### Data items
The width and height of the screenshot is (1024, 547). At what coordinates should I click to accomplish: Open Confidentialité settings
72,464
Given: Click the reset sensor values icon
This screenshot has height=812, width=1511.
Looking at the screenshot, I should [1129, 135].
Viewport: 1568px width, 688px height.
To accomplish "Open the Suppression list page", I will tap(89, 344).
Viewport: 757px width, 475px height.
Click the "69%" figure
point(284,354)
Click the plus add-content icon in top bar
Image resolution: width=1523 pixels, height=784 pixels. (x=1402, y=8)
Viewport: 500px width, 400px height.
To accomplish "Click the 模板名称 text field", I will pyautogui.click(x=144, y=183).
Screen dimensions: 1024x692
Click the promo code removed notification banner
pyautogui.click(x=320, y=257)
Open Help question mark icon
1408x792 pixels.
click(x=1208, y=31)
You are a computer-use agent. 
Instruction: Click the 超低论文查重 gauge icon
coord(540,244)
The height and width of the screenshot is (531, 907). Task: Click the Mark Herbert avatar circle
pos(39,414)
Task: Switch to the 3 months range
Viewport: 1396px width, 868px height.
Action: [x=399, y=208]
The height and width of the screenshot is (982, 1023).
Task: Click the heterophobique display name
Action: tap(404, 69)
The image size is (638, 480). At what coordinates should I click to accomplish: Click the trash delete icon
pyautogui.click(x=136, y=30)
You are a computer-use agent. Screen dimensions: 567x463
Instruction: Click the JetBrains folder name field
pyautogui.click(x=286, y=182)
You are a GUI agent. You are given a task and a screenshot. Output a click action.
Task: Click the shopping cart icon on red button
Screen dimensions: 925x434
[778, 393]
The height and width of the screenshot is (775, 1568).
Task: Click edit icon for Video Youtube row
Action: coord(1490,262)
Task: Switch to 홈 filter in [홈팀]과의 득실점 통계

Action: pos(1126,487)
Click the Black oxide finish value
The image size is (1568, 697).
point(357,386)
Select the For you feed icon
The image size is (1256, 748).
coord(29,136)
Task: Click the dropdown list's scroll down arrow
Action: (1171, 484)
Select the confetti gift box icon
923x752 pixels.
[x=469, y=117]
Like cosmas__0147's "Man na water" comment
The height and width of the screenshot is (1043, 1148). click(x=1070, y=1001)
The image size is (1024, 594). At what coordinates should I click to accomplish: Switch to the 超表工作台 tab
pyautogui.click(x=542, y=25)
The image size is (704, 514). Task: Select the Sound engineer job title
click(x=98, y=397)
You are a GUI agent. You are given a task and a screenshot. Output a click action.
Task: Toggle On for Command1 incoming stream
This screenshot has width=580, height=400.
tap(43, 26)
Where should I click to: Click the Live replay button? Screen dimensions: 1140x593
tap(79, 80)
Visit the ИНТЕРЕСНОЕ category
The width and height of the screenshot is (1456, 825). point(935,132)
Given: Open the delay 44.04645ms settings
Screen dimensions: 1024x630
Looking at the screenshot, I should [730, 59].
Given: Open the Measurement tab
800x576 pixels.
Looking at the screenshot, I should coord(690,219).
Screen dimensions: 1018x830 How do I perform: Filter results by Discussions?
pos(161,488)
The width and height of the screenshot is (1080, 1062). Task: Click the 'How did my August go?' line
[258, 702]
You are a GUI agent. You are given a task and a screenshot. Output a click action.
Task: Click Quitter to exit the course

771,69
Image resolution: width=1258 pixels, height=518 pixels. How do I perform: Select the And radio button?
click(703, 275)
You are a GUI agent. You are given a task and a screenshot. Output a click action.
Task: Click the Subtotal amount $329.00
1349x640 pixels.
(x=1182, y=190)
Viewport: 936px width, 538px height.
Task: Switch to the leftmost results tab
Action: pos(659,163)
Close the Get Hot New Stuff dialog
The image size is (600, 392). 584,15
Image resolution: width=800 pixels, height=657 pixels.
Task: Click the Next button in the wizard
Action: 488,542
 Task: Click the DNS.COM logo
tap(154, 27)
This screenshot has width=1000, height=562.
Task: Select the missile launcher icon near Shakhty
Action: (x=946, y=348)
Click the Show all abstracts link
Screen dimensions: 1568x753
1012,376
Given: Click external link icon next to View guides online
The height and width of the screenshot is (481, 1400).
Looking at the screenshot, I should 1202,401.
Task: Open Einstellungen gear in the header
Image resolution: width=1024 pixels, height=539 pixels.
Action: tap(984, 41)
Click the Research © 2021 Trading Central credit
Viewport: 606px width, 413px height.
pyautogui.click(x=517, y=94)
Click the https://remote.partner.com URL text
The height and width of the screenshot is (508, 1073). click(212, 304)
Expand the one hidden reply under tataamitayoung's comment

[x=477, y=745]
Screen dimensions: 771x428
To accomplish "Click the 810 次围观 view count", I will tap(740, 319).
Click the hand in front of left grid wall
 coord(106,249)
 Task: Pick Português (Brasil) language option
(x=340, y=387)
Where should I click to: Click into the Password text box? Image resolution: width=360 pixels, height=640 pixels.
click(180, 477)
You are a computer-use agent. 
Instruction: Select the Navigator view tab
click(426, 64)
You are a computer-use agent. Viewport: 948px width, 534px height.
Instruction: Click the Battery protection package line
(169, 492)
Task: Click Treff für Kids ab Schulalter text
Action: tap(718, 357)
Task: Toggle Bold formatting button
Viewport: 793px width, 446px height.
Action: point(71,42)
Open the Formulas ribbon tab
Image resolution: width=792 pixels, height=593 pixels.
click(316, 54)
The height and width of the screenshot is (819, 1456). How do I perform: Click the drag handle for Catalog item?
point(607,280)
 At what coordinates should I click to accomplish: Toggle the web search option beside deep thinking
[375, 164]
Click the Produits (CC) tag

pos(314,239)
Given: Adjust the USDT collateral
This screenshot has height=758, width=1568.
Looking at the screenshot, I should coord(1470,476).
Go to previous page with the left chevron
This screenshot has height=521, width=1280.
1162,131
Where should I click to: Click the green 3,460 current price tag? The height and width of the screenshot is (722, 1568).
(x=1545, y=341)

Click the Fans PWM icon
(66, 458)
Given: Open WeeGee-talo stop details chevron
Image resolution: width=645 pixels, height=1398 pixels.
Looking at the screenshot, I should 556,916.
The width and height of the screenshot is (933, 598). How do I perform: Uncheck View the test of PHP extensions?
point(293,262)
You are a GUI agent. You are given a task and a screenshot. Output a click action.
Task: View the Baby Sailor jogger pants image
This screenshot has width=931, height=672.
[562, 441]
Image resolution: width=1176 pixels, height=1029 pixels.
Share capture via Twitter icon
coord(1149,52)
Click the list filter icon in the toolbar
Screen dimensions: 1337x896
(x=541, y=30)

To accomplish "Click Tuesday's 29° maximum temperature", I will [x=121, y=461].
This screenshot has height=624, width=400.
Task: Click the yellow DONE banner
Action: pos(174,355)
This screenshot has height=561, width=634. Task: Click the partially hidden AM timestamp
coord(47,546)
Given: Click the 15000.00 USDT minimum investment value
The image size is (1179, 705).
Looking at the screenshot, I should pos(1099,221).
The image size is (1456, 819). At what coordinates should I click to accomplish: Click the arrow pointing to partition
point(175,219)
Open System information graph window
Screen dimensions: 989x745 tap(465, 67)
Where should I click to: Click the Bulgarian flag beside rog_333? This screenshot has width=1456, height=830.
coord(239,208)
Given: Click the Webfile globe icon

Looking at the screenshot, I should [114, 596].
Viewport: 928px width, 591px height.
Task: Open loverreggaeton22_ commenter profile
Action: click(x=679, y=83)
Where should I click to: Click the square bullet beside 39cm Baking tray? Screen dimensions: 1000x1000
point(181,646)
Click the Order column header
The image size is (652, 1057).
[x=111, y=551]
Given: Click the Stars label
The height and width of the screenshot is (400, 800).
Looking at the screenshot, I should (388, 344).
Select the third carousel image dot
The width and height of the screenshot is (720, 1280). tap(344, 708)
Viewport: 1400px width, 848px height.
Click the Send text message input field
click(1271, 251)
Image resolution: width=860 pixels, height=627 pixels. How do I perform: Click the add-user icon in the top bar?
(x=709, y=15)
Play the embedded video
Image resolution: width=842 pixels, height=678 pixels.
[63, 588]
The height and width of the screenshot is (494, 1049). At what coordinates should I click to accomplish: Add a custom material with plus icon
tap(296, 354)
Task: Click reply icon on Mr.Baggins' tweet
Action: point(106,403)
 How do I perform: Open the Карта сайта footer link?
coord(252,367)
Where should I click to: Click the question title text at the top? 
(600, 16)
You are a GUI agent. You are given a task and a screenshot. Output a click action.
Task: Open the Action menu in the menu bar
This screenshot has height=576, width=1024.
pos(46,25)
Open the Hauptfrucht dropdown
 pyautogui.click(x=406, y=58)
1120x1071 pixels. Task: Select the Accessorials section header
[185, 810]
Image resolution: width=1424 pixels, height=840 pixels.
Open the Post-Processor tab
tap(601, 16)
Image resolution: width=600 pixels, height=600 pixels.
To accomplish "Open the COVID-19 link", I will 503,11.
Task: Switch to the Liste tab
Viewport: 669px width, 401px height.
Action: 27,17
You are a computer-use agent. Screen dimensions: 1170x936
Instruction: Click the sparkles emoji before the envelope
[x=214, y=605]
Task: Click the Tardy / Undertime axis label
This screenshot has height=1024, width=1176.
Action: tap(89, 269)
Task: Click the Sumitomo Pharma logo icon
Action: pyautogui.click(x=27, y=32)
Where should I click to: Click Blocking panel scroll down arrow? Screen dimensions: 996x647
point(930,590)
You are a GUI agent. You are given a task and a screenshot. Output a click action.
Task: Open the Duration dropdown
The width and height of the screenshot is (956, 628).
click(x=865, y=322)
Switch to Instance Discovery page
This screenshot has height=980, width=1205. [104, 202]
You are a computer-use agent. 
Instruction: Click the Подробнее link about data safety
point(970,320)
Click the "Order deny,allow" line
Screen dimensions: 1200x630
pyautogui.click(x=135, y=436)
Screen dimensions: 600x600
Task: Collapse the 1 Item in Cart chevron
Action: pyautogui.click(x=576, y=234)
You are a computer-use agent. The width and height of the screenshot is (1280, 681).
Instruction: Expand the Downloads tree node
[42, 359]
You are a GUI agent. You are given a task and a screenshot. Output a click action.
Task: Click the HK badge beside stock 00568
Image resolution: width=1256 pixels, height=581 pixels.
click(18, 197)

### What you have to do
Please transcribe exactly the lines above from the line that has "The height and width of the screenshot is (400, 800)." up to and including the line that has "Task: Click the Tardy / Undertime axis label"; no other line belongs in the answer.

### Answer for this exercise
The height and width of the screenshot is (400, 800).
Looking at the screenshot, I should (388, 344).
Select the third carousel image dot
The width and height of the screenshot is (720, 1280). tap(344, 708)
Viewport: 1400px width, 848px height.
Click the Send text message input field
click(1271, 251)
Image resolution: width=860 pixels, height=627 pixels. How do I perform: Click the add-user icon in the top bar?
(x=709, y=15)
Play the embedded video
Image resolution: width=842 pixels, height=678 pixels.
[63, 588]
The height and width of the screenshot is (494, 1049). At what coordinates should I click to accomplish: Add a custom material with plus icon
tap(296, 354)
Task: Click reply icon on Mr.Baggins' tweet
Action: point(106,403)
 How do I perform: Open the Карта сайта footer link?
coord(252,367)
Where should I click to: Click the question title text at the top? 
(600, 16)
You are a GUI agent. You are given a task and a screenshot. Output a click action.
Task: Open the Action menu in the menu bar
This screenshot has height=576, width=1024.
pos(46,25)
Open the Hauptfrucht dropdown
 pyautogui.click(x=406, y=58)
1120x1071 pixels. Task: Select the Accessorials section header
[185, 810]
Image resolution: width=1424 pixels, height=840 pixels.
Open the Post-Processor tab
tap(601, 16)
Image resolution: width=600 pixels, height=600 pixels.
To accomplish "Open the COVID-19 link", I will 503,11.
Task: Switch to the Liste tab
Viewport: 669px width, 401px height.
Action: 27,17
You are a computer-use agent. Screen dimensions: 1170x936
Instruction: Click the sparkles emoji before the envelope
[x=214, y=605]
Task: Click the Tardy / Undertime axis label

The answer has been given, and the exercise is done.